◆ Written request ◆
Rewrite the material below with every instance of "Where should I click to:" replaced by "Where do I click to:", changing nothing else.

Word and element pointing entries:

■ ■ ■

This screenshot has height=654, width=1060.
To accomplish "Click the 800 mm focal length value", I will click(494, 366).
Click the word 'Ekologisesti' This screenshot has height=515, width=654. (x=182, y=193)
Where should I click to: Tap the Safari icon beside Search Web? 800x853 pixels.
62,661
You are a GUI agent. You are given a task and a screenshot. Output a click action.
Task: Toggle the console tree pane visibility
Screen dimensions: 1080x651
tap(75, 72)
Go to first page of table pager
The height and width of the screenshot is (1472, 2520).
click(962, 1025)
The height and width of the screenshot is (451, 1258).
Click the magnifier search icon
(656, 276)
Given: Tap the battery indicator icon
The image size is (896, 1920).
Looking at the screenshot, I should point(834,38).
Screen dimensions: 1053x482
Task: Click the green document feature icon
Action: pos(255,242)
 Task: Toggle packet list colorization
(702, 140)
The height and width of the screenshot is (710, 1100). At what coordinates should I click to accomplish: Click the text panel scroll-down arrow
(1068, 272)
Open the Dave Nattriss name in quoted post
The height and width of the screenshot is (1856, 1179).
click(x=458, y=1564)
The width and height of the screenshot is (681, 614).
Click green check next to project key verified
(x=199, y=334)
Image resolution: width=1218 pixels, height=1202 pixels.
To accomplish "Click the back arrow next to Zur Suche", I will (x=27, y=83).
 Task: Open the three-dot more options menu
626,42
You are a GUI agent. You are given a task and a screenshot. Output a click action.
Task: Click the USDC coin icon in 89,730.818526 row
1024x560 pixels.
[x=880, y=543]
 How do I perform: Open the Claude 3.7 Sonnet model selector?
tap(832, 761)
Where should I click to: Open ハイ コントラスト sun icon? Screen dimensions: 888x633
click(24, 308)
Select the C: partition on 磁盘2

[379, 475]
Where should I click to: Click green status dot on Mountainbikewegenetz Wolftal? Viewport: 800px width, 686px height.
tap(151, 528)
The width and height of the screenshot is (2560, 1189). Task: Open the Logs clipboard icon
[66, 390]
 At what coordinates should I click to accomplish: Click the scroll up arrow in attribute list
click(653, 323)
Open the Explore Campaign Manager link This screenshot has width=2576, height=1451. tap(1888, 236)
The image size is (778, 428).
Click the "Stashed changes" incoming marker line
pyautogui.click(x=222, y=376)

■ ■ ■

◆ Solution for this task ◆
This screenshot has height=654, width=1060.
To accomplish "Click the 800 mm focal length value", I will click(494, 366).
Click the word 'Ekologisesti' This screenshot has height=515, width=654. (x=182, y=193)
Where do I click to: Tap the Safari icon beside Search Web? 800x853 pixels.
62,661
You are a GUI agent. You are given a task and a screenshot. Output a click action.
Task: Toggle the console tree pane visibility
Screen dimensions: 1080x651
tap(75, 72)
Go to first page of table pager
The height and width of the screenshot is (1472, 2520).
click(962, 1025)
The height and width of the screenshot is (451, 1258).
Click the magnifier search icon
(656, 276)
Given: Tap the battery indicator icon
The image size is (896, 1920).
Looking at the screenshot, I should point(834,38).
Screen dimensions: 1053x482
Task: Click the green document feature icon
Action: pos(255,242)
 Task: Toggle packet list colorization
(702, 140)
The height and width of the screenshot is (710, 1100). At what coordinates should I click to accomplish: Click the text panel scroll-down arrow
(1068, 272)
Open the Dave Nattriss name in quoted post
The height and width of the screenshot is (1856, 1179).
click(x=458, y=1564)
The width and height of the screenshot is (681, 614).
Click green check next to project key verified
(x=199, y=334)
Image resolution: width=1218 pixels, height=1202 pixels.
To accomplish "Click the back arrow next to Zur Suche", I will (x=27, y=83).
 Task: Open the three-dot more options menu
626,42
You are a GUI agent. You are given a task and a screenshot. Output a click action.
Task: Click the USDC coin icon in 89,730.818526 row
1024x560 pixels.
[x=880, y=543]
 How do I perform: Open the Claude 3.7 Sonnet model selector?
tap(832, 761)
Where do I click to: Open ハイ コントラスト sun icon? Screen dimensions: 888x633
click(24, 308)
Select the C: partition on 磁盘2

[379, 475]
Where do I click to: Click green status dot on Mountainbikewegenetz Wolftal? Viewport: 800px width, 686px height.
tap(151, 528)
The width and height of the screenshot is (2560, 1189). Task: Open the Logs clipboard icon
[66, 390]
 At what coordinates should I click to accomplish: Click the scroll up arrow in attribute list
click(653, 323)
Open the Explore Campaign Manager link This screenshot has width=2576, height=1451. tap(1888, 236)
The image size is (778, 428).
Click the "Stashed changes" incoming marker line
pyautogui.click(x=222, y=376)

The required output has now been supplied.